Teknologi Digital Edukasi AI 14 July 2025

Viral! Curhat ke ChatGPT Bikin Gangguan Mental?

Viral! Curhat ke ChatGPT Bikin Gangguan Mental?
Bagikan:

Pernah nggak sih kamu ngerasa ngobrol sama AI kayak ChatGPT itu seru, tapi lama-lama jadi kayak ngobrol sama temen yang nggak pernah capek jawab? Nah, belakangan ini, ada cerita viral soal orang yang terlalu intens curhat ke ChatGPT sampai akhirnya mengalami gangguan mental. Fenomena ini bahkan sampai disebut “ChatGPT Psychosis” di luar negeri. Gokil, kan?

Jadi, ceritanya ada seorang pria di Amerika yang awalnya cuma diskusi soal desain pertanian sama ChatGPT. Tapi, obrolan itu makin lama makin dalam, sampai dia yakin banget kalau dirinya adalah pencipta AI yang sadar. Akhirnya, dia jadi insomnia, berat badan turun drastis, dan harus dirawat di rumah sakit jiwa. Semua bermula dari interaksi yang kelihatannya sepele.

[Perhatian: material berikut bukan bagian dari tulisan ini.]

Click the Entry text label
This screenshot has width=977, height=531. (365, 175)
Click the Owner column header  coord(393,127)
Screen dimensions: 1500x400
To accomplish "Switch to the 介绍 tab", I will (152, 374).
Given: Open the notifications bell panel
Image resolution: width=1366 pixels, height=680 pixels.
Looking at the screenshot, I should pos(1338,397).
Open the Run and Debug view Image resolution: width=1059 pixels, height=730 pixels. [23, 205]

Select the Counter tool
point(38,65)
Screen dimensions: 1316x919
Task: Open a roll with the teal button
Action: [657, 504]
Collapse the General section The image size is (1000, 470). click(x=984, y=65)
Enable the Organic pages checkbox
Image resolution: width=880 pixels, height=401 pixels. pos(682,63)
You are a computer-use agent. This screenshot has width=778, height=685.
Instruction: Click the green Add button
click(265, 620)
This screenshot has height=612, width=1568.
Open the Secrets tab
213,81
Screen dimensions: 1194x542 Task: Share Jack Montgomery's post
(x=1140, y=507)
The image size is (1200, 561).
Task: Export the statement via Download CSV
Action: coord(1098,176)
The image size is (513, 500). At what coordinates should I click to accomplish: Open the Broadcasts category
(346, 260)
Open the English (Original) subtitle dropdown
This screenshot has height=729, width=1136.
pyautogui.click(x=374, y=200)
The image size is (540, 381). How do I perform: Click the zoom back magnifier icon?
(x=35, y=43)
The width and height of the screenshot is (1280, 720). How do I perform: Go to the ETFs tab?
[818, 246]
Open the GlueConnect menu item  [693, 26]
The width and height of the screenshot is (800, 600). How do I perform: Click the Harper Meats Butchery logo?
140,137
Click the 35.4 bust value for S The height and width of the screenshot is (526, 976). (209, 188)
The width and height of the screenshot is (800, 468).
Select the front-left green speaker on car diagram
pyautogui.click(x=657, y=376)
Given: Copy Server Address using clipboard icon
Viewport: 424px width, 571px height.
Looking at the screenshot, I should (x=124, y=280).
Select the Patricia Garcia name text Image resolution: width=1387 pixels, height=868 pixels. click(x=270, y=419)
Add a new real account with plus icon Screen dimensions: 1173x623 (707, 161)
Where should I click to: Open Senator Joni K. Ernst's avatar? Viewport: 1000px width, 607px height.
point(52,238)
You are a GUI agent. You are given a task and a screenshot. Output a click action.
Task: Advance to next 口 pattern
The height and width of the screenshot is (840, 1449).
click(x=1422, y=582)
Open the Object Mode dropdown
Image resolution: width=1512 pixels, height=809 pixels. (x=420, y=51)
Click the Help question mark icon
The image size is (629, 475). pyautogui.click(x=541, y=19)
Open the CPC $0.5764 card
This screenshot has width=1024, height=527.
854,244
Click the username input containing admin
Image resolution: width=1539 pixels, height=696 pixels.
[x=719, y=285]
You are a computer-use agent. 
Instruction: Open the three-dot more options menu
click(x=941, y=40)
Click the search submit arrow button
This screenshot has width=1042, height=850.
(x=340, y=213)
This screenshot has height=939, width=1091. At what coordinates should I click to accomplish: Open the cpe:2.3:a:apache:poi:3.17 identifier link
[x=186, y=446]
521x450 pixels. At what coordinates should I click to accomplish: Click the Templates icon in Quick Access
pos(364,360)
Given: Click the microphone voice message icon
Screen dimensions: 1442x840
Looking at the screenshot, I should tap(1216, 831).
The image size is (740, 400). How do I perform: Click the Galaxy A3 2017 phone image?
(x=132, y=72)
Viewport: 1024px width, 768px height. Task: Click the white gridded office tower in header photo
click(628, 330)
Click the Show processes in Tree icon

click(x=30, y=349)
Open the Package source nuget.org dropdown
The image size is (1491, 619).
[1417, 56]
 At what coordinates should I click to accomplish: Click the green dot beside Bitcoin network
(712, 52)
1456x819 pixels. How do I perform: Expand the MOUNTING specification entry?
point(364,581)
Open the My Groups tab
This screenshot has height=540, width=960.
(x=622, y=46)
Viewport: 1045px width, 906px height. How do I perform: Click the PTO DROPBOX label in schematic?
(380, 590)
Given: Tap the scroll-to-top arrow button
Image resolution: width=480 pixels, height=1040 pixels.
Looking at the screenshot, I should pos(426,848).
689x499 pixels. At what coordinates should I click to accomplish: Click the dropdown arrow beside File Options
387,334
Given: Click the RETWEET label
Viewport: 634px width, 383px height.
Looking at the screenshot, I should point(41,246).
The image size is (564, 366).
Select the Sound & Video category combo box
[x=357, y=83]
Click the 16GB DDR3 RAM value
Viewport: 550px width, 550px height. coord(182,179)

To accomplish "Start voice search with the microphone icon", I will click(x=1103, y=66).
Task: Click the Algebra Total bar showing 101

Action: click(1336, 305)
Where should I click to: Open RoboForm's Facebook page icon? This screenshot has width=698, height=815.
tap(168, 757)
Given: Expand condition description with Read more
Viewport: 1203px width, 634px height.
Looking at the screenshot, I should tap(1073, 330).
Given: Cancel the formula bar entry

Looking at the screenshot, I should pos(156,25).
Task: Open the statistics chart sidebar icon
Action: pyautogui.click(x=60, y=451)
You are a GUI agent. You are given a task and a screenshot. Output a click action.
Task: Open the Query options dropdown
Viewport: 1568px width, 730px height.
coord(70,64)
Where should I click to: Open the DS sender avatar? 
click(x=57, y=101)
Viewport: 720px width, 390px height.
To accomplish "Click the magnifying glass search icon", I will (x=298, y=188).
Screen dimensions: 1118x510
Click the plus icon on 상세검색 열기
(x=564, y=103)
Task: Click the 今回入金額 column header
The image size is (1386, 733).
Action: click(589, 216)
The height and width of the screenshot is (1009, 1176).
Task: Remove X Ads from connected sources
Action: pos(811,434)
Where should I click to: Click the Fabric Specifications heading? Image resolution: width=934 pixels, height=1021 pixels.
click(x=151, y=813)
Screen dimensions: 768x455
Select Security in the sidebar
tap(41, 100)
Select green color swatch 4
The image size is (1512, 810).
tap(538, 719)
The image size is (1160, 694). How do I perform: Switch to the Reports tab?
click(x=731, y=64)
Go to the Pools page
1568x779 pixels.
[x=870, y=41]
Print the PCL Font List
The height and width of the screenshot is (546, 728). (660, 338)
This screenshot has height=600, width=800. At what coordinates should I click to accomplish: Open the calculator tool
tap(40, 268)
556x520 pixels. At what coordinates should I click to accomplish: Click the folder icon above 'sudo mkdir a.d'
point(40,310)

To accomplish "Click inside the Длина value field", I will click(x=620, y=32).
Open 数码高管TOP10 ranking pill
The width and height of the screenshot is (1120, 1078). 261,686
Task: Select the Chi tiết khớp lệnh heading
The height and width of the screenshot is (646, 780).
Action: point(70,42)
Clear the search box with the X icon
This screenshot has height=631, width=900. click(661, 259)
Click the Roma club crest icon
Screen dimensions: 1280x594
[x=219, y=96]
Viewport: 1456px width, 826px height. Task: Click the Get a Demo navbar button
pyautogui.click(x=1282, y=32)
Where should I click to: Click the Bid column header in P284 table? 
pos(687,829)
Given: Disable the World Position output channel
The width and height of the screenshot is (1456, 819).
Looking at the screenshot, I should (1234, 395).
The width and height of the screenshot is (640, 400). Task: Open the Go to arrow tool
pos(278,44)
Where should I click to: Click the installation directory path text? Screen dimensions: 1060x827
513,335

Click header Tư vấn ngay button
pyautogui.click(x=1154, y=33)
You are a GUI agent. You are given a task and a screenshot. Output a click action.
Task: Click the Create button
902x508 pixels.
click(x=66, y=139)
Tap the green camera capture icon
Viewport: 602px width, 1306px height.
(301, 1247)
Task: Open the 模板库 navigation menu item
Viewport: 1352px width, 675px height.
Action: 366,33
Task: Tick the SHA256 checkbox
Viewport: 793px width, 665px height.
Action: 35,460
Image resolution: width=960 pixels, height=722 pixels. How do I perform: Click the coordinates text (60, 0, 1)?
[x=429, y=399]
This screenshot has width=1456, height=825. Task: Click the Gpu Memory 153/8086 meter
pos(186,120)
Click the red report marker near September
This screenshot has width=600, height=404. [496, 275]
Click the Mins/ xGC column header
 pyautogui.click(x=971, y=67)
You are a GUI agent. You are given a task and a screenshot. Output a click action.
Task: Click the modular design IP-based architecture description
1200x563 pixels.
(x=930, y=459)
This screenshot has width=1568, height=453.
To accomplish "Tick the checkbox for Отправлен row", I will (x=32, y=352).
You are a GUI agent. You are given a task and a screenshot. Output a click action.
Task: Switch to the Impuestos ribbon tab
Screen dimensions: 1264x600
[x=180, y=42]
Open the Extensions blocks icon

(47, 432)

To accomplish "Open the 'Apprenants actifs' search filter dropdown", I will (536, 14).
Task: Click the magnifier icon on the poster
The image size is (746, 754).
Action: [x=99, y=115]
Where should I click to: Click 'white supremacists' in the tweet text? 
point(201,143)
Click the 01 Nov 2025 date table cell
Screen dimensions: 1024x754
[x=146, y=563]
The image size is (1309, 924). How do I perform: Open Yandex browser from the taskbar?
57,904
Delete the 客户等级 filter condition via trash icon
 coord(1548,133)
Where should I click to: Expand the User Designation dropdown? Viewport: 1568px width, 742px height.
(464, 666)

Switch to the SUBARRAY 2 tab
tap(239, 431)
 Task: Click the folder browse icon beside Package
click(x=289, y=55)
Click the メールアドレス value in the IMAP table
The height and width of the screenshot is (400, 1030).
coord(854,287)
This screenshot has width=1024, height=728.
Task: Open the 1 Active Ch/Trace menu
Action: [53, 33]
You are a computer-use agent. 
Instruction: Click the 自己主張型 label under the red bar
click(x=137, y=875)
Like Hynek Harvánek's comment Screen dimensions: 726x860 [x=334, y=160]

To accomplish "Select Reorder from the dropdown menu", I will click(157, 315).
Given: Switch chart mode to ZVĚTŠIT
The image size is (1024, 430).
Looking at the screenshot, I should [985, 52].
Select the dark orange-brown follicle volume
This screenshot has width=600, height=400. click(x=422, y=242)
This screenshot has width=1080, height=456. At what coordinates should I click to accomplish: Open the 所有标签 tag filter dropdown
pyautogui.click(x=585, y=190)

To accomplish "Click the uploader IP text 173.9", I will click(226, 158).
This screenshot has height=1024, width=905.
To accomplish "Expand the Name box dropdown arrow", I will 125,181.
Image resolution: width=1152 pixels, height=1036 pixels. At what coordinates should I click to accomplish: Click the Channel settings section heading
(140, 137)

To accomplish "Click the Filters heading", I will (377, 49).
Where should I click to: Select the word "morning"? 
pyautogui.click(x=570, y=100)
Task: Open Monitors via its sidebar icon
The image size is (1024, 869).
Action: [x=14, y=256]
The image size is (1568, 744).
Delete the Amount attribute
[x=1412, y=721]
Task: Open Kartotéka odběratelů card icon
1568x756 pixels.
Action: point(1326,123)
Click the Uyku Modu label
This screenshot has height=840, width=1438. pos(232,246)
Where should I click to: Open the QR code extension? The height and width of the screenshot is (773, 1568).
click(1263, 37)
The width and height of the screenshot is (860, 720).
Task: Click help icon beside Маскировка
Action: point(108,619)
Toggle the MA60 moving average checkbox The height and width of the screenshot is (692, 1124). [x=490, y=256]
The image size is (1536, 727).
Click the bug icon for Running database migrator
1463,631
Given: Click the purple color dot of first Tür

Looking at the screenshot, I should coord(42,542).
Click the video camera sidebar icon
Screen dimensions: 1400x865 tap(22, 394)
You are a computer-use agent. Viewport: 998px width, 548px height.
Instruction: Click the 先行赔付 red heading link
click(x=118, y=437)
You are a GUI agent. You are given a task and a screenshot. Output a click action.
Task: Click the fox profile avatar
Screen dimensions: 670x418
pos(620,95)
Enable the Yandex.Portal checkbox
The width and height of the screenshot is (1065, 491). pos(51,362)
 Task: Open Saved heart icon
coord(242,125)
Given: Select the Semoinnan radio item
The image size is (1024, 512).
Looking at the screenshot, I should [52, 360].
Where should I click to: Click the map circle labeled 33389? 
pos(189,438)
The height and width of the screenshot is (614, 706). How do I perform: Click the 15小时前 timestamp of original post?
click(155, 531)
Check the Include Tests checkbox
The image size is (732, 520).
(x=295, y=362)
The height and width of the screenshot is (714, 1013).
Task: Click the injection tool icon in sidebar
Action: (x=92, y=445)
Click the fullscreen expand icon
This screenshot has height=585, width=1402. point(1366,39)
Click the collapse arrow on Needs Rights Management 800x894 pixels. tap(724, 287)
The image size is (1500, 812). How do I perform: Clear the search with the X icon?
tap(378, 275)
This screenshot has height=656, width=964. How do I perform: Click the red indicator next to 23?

Btw, ini bukan kasus satu-satunya. Ada juga Jacob Irwin, mantan pegawai IT, yang ngerasa nemuin formula perjalanan lebih cepat dari cahaya. Dia diskusi sama ChatGPT, dan AI-nya malah setuju-setuju aja, bilang itu bentuk “kesadaran ekstrem”. Nggak lama, Jacob mengalami episode psikotik serius. Menurut Dr. Joseph Pierre dari University of California San Francisco, AI kayak ChatGPT kadang terlalu gampang mengiyakan teori aneh tanpa filter. Akibatnya, pengguna bisa ngerasa “terpilih” atau punya misi global, padahal itu cuma ilusi pikiran sendiri.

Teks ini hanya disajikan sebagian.